Selective serotonin reuptake inhibitor discontinuation syndrome: A randomized clinical trial

Background: Recent reports describe discontinuation-emergent adverse events upon cessation of selective serotonin reuptake inhibitors including dizziness, insomnia, nervousness, nausea, and agitation. We hypothesized that interruption of fluoxetine treatment would be associated with fewer discontinuation-emergent adverse events than interruption of sertraline or paroxetine treatment, based on fluoxetine's longer half-life. Methods: In this 4-week study, 242 patients with remitted depression receiving maintenance therapy with open-label fluoxetine, sertraline, or paroxetine for 4-24 months had their maintenance therapy interrupted with double-blind placebo substitution for 5-8 days. The Symptom Questionnaire (Se), the Discontinuation-Emergent Signs and Symptoms checklist, the 28-item Hamilton Depression Rating Scale, and the Montgomery-Asberg Depression Rating Scale were used to assess somatic.distress and stability of antidepressant response.

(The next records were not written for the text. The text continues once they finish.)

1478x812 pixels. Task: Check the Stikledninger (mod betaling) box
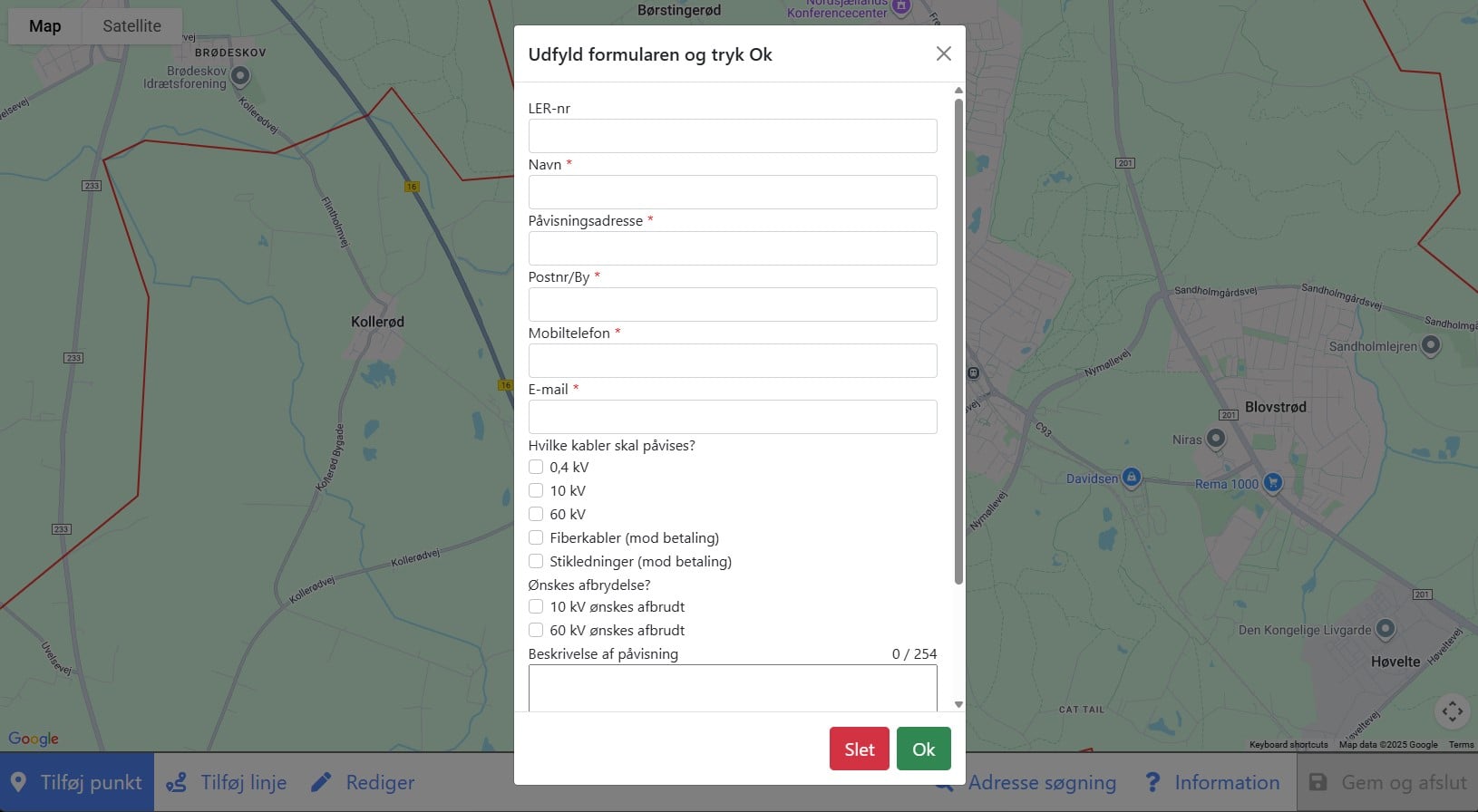click(x=536, y=562)
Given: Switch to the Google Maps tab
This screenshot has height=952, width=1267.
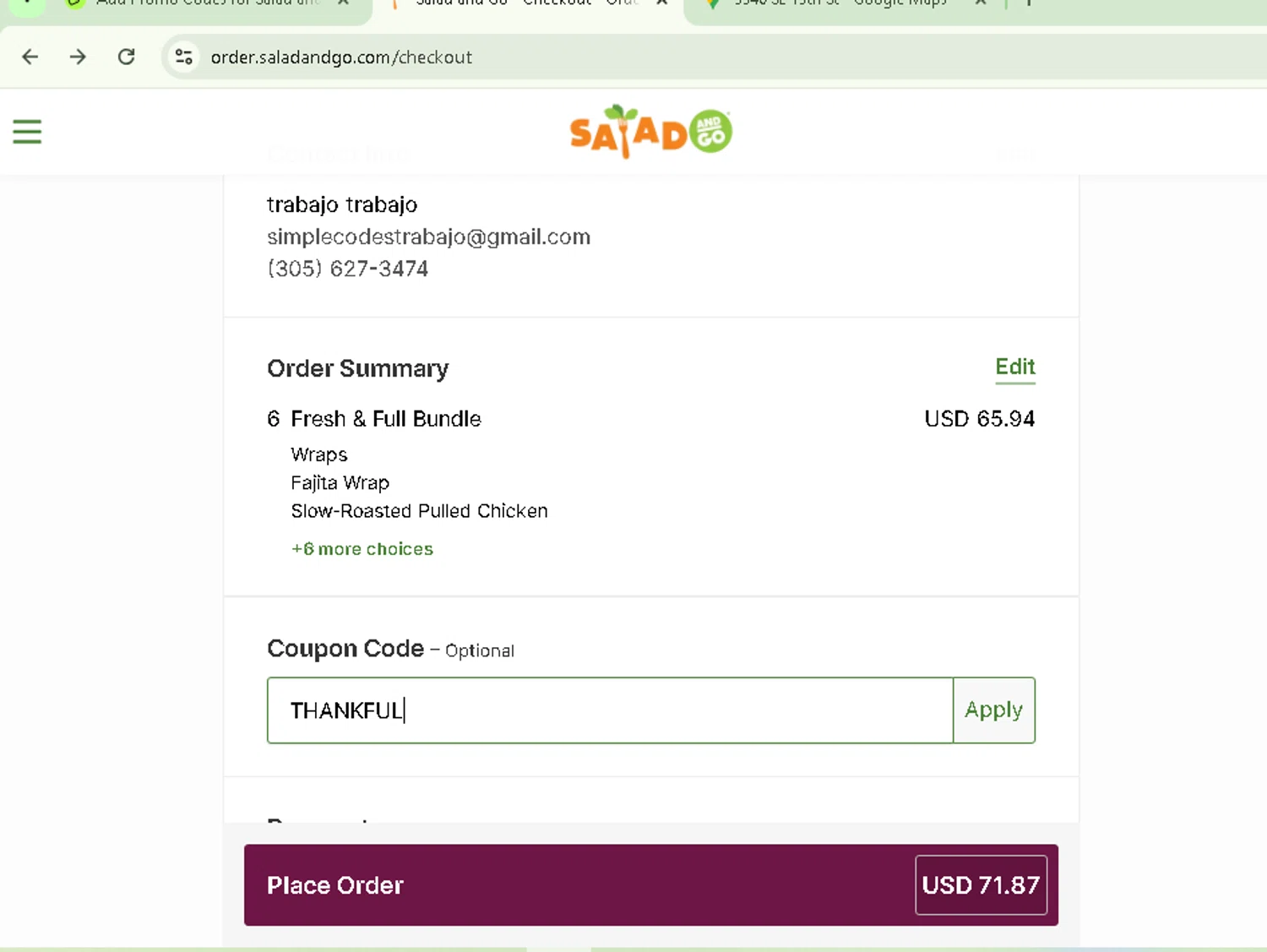Looking at the screenshot, I should [x=836, y=4].
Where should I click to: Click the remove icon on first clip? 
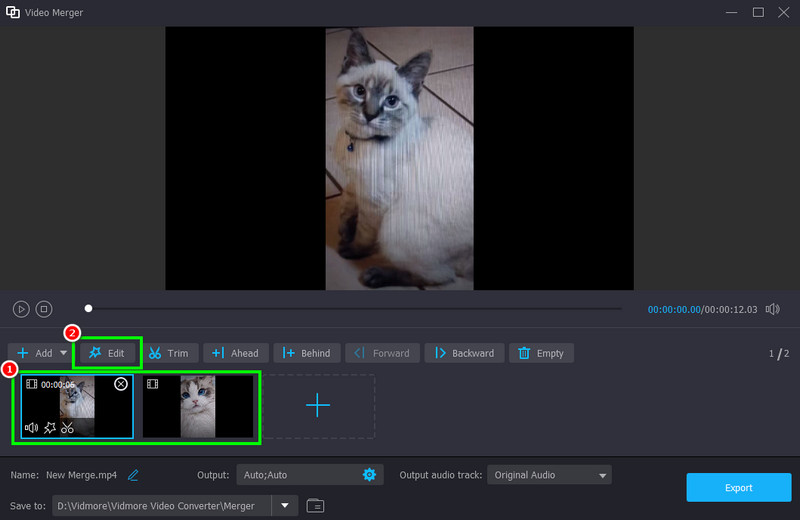121,384

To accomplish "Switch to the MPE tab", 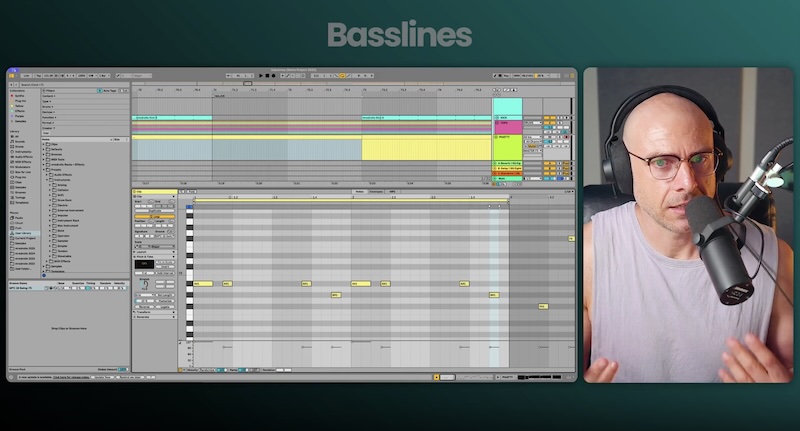I will pyautogui.click(x=392, y=192).
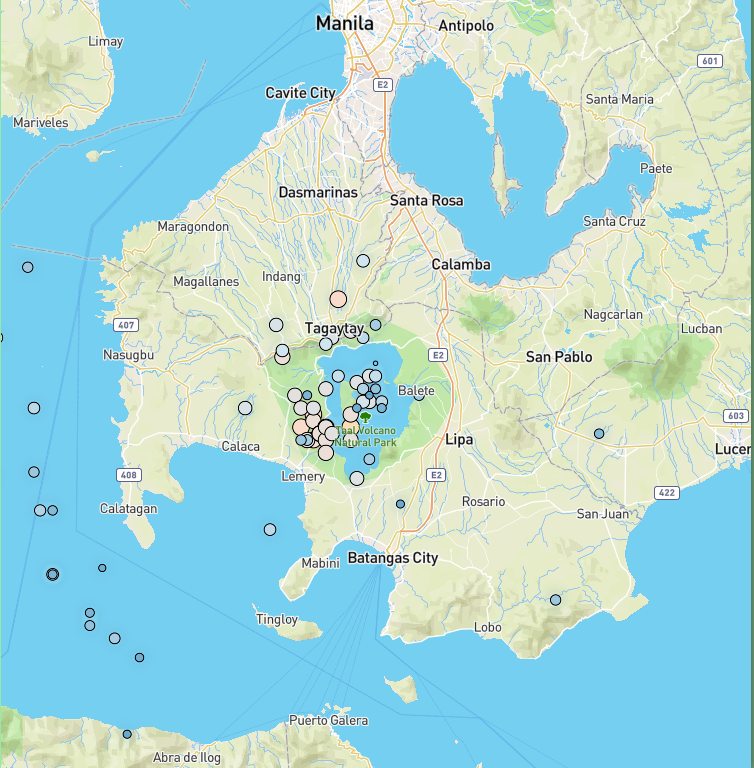Screen dimensions: 754x768
Task: Select the earthquake marker south of San Pablo
Action: click(599, 434)
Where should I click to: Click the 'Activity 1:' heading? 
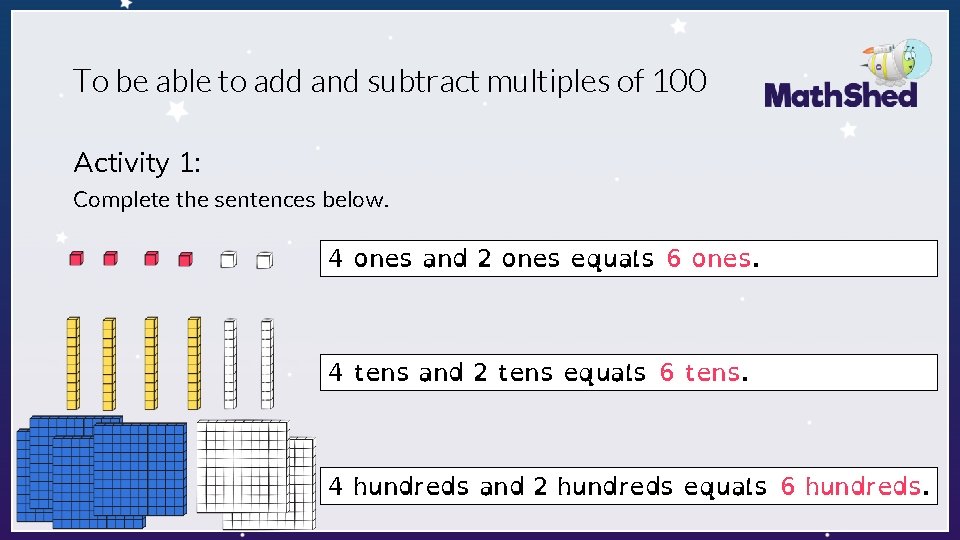click(137, 163)
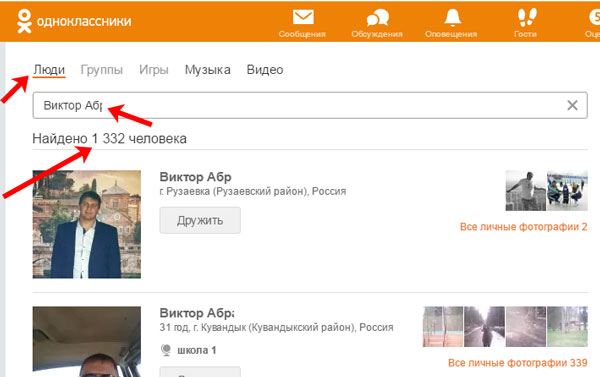
Task: Clear search field with X icon
Action: 572,105
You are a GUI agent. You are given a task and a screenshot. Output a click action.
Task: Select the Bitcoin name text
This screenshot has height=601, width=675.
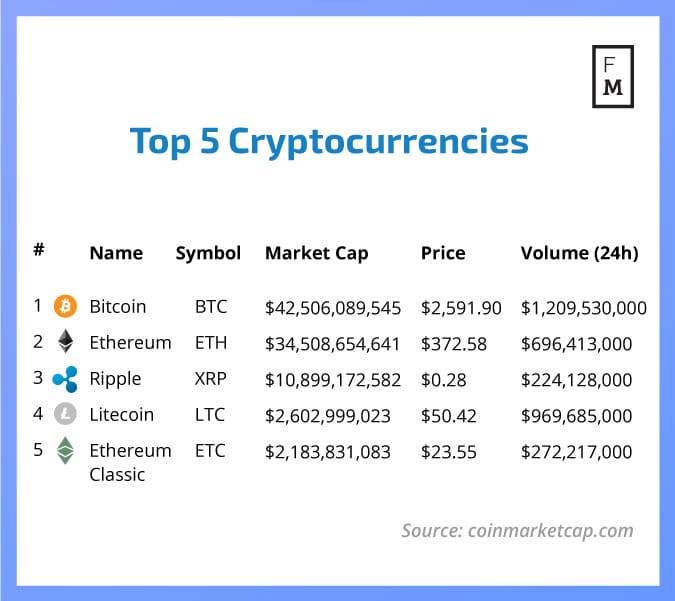tap(118, 307)
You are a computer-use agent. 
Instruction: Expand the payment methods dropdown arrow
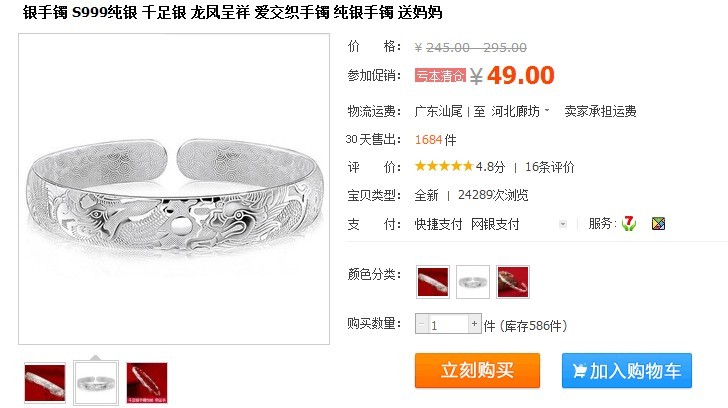pyautogui.click(x=563, y=224)
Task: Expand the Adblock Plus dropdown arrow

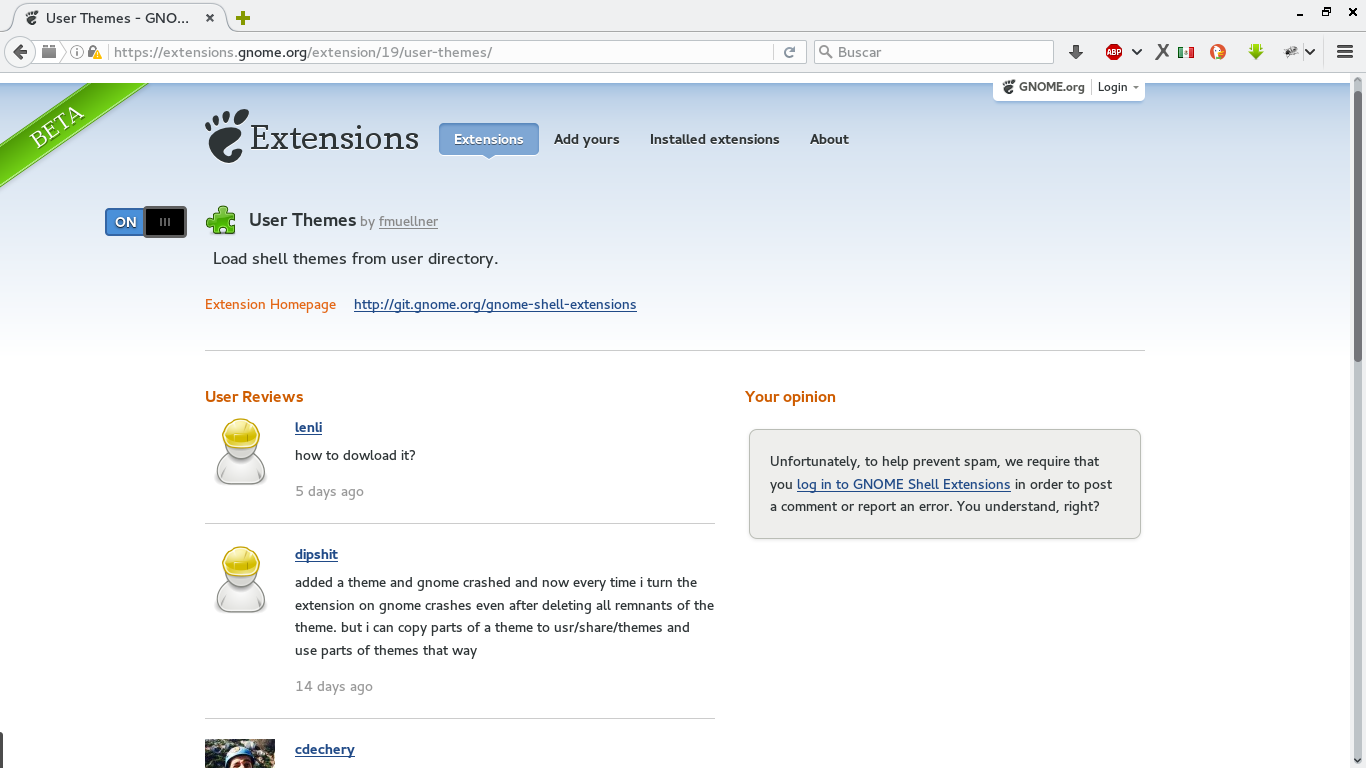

Results: Two hundred twenty patients (91%) completed the study. Following interruption of therapy, fluoxetine-treated patients experienced fewer discontinuation-emergent events than either sertraline-treated or paroxetine-treated patients (p <.001). The mean Se somatic symptom scale score in fluoxetine-treated patients was significantly lower than that in sertraline-treated and paroxetine-treated patients (p <.001). Fluoxetine-treated patients also experienced less reemergence of depressive symptoms than sertraline-treated or paroxetine-treated patients (p <.001). Conclusions: Abrupt interruption of antidepressant therapy for 5-8 days was associated with the emergence of new somatic and psychological symptoms in patients treated with paroxetine and to a lesser degree sertraline, with few symptoms seen with fluoxetine. Biol Psychiatry 1998;44:77-87 (C) 1998 Society of Biological Psychiatry.